Director/writer Todd Berger makes it clear very quickly that we’re not supposed to like these characters all that much–they are alternately whiny, acerbic, technology-obsessed and New Agey in self-congratulatory ways (vegan diets, open relationships, yoga). It’s not that obnoxious upper middle class, college-educated Californians are no longer a ripe subject for satire. But the patter here is neither witty nor energetic enough to compensate for the deliberately claustrophobic setting (the various rooms of the mansion) and the slack pacing.

After a neighbor (Berger) warns the couples about an oncoming nuclear armageddon sure to kill all of LA, the prevailing joke is that most of them scarcely seem to care (the ones who do resort to self-pity and pill popping). Tracy remains so pettily angry at a habitually tardy fifth couple that, when they do arrive, hacking from radiation, she doesn’t let them in (the film’s sole attempt at much-needed dark humor is the shot of their corpses on the doorstep). Lexi and Buck stay just as horny as before (in fact, they both hit on Cross). The immature Shane, who prior to the bad news was obsessed with winning a sci-fi comic book in an Ebay auction, is more interested in pondering whether the LA invaders are aliens than in comforting his panicking fiancee.

And so on.

Meanwhile, a number of dull domestic disputes pop up–it turns out that some of the couples are cheating on each other, some with consent, some not–as do some equally dull impromptu set pieces (a half-naked guitar jam, a pillow fight). The humor ranges haphazardly from dippy/random (a debate about the term “duct tape” vs. “duck tape”) to gross-out (an extended plumber’s crack gag, Ferrera peeing in front of Cross and not flushing). The most clever twist–a character we thought was the most sane in a gang of neurotic malcontents turns out to be most crazy–comes a bit late in the game to save the film, though it’s commendable for providing a dopey solution to the science vs. religion duel.

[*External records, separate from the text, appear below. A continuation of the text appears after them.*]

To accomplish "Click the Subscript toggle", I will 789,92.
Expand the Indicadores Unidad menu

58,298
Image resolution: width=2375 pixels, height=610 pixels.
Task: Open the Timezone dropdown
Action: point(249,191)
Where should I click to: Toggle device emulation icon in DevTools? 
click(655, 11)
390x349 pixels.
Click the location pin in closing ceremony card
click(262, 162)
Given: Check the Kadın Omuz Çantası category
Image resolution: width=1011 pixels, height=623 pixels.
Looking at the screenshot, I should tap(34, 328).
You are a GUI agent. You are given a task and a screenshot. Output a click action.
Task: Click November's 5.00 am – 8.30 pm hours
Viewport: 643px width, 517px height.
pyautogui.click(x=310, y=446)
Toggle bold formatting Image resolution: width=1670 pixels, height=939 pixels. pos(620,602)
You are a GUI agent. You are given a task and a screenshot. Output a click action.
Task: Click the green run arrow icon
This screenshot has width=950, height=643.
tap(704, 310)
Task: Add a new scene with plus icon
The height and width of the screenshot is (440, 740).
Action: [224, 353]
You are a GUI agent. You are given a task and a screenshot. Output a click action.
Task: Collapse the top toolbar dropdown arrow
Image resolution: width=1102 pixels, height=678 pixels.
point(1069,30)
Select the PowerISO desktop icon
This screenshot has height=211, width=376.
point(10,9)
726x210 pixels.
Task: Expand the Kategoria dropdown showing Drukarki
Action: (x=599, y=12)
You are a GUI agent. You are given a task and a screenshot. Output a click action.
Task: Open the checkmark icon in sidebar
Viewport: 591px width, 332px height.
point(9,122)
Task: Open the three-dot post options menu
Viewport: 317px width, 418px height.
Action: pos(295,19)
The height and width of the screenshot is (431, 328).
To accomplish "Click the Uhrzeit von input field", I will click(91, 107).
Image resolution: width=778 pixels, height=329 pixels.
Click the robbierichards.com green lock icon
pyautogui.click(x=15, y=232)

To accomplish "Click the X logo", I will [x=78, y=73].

“It’s a Disaster” is not entirely without laughs, the heartiest of which occur in the opening scene, when Cross and Stiles argue about the “1812 Overture.” The main problem is that the top talents here–Cross, Stiles and Ferrera–are slumming, matching the considerably weaker efforts of either amateur actors or those that have mostly appeared in television dramas. Surely some of Cross’ old co-horts at “Mr. Show” and “Arrested Development” could have salvaged it.